- **DIRECTIONS**
Which lines hold the word "button"? Copy each of them from the material.

=== Section Start ===

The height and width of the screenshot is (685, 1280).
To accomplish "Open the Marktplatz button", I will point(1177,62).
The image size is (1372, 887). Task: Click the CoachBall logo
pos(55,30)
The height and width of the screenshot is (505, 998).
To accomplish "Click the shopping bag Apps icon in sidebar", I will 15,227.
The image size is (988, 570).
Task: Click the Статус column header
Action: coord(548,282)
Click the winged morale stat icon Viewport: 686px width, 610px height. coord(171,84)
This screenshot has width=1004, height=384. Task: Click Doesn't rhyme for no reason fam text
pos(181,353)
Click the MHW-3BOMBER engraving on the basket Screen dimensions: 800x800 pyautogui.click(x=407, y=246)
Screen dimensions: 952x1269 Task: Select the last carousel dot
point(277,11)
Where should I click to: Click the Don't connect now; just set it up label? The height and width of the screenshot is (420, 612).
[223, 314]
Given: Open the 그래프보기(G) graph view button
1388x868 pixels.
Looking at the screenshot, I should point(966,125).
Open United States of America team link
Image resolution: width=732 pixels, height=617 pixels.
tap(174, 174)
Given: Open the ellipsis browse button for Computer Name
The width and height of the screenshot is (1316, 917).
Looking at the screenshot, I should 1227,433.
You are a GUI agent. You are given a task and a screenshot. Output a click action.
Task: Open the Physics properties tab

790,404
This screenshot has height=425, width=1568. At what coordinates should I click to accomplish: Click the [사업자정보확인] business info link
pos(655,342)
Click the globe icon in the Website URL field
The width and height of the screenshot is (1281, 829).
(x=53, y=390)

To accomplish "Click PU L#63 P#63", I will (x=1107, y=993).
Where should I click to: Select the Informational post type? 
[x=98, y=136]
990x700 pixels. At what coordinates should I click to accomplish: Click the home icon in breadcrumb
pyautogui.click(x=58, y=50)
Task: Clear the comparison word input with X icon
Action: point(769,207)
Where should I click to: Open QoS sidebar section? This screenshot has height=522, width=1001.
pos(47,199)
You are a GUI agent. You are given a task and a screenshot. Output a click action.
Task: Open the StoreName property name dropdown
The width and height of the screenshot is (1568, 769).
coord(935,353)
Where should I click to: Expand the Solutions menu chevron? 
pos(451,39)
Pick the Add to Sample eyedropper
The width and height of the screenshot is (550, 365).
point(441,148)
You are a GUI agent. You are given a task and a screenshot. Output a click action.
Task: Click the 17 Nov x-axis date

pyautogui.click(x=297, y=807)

=== Section End ===

- **ANSWER FOR THE TASK**
To accomplish "Open the Marktplatz button", I will point(1177,62).
Given: Open the 그래프보기(G) graph view button
Given: Open the ellipsis browse button for Computer Name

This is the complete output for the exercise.